希望の転職先がある、現在の職場で課題を解決できないなどのタイミングで転職をする場合が一般的ですが注意点もあります。転職を成功させるためには、十分に準備をして適切なタイミングでおこなうことが重要です。
目次
転職のきっかけとなる理由
令和2年厚生労働省の調べによると、自己都合による離職理由のうち「労働条件がよくない」が28.2%ともっとも高くなっており、次に「満足のいく仕事内容でない」が26.0%、「賃金が低い」が23.8%と続きます。
これらのデータから明らかなように、従業員は適切な労働条件や自分に合った仕事内容、そして適正な報酬を求めていることがわかります。
仕事内容が合わない
自分のスキルを活かせない、立てたキャリアプランを達成できないなど現在の仕事内容が合わない場合があります。このようなケースは、転職することで自分のスキルや経験を活かせるような職務に就ける可能性があります。
新しい職場で自分の強みを活かすことで仕事に対するモチベーションも向上し、充実感を得ることが可能です。転職は個人の成長や仕事への満足度を追求する手段として、ポジティブな変化をもたらすことがあります。
また、新しい環境では新たなスキルや知識を習得できる機会も広がることが可能です。自分の専門性を深めつつ、新たなチャレンジとなるプロジェクトに参加することで成長の機会が増え、キャリアに新たな可能性を見つける機会になります。
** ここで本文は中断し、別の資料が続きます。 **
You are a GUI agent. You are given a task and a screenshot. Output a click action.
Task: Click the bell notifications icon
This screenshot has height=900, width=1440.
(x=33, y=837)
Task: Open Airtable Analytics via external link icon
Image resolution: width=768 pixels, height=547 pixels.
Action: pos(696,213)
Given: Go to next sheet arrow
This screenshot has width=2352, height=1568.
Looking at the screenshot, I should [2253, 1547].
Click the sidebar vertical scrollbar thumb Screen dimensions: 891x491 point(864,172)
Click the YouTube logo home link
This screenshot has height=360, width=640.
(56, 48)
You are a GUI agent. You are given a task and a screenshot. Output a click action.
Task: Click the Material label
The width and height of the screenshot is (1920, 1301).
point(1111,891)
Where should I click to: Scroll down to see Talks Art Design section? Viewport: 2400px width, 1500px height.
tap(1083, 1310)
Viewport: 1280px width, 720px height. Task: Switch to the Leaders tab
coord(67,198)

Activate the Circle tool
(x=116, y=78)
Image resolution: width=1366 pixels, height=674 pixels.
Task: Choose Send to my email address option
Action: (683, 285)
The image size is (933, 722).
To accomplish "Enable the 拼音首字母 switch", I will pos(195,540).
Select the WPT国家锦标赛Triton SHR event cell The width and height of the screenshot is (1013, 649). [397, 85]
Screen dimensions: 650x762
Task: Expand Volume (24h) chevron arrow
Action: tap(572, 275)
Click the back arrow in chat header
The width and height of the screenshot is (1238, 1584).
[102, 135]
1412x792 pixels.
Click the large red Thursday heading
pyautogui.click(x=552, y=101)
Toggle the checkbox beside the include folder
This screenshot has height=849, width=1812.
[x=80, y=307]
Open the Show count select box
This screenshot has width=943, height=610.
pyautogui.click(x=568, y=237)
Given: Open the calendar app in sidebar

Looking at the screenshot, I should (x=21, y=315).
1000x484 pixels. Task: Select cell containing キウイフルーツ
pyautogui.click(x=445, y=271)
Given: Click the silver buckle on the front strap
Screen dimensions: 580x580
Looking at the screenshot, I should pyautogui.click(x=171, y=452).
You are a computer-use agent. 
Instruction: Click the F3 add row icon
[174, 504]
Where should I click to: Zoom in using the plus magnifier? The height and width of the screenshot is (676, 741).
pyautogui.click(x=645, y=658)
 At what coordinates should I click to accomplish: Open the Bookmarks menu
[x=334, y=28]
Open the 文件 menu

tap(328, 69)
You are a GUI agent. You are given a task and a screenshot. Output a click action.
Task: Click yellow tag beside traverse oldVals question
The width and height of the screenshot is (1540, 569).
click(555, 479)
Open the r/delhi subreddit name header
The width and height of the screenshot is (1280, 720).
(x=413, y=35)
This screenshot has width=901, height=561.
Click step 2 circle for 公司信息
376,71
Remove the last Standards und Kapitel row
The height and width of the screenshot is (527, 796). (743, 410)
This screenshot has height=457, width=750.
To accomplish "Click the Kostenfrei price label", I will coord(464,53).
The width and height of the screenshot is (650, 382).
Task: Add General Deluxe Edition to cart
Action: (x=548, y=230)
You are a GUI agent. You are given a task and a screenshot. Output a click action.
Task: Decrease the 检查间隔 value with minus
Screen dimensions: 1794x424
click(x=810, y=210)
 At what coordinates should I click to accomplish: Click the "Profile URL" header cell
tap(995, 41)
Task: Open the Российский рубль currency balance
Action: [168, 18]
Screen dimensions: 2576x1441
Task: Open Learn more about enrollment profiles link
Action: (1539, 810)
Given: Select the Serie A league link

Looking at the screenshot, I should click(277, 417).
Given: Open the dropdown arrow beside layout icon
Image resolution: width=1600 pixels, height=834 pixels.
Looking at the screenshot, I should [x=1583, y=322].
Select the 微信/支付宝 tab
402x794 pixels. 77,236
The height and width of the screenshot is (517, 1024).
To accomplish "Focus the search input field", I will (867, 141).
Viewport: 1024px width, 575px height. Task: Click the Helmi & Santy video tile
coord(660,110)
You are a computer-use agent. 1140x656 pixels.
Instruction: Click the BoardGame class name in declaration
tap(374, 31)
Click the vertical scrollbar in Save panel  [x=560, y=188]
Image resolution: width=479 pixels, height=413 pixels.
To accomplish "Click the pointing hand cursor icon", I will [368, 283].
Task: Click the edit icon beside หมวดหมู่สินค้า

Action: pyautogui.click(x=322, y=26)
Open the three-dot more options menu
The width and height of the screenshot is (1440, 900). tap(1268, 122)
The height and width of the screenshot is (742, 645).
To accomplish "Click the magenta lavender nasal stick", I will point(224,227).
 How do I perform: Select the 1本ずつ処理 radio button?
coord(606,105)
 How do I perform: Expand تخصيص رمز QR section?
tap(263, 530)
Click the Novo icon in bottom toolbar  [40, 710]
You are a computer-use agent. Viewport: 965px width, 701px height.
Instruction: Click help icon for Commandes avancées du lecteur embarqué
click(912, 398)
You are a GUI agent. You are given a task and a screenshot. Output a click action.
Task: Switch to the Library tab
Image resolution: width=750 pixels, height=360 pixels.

転職は自分の価値観や目標に合致する職場を見つけ、充実感ある職務に就く一歩となり得ます。
人間関係に悩んでいる
上司や同僚との人間関係が原因で転職を考える場合も少なくありません。どのような努力をしてもどうしても相性が合わず、業務に支障が出るとストレスがたまる原因になります。そこで、良好な人間関係を築くことが転職をする目的の1つとして挙げられます。
新しい環境では、前向きなコミュニケーションや協力体制が築かれることで、仕事の効率やモチベーションが向上することが期待されます。また、仕事仲間との協力関係は仕事を楽しく充実したものにする一因となり、職場全体の雰囲気にもプラスの影響を与えます。
転職を通じて自分にとって理想的なチームや組織に出会い、人間関係の改善が実現されることで仕事におけるストレスを軽減し、キャリアをより良い方向に導くことが可能です。良好な人間関係は職場環境の魅力を高め、仕事を通じての成長や達成感をより一層引き出す要素となります。
納得のいく評価ではない
従業員がおこなっている業務内容や業績への貢献度などが、給与や評価に反映していないことは転職を考えるきっかけの1つです。給与や評価が実力や成果に見合っていないと感じると、モチベーションの低下や不満が生じます。
転職を検討する際には、給与や評価制度が明確で公正なものであるかを確認することが大切です。自分のスキルや成果が正当に評価され、報酬にフェアに反映される職場であれば、仕事に対するモチベーションが高まり、キャリアアップさせることが期待できます。
キャリアアップをしたい
経験を積んでスキルアップをすると、キャリアアップを考えることが一般的です。現在勤めている企業でキャリアアップのチャンスがないと判断すると、転職を考えるケースが増えています。
現在の職場での成果や取り組みが適切に評価されず、昇進や新たな挑戦の機会が限られている場合、新しい職場でのステップアップが期待できる可能性が高まります。他方で、転職を通じて異なる業界や職種に挑戦することで、多岐にわたるスキルを磨くチャンスも広がります。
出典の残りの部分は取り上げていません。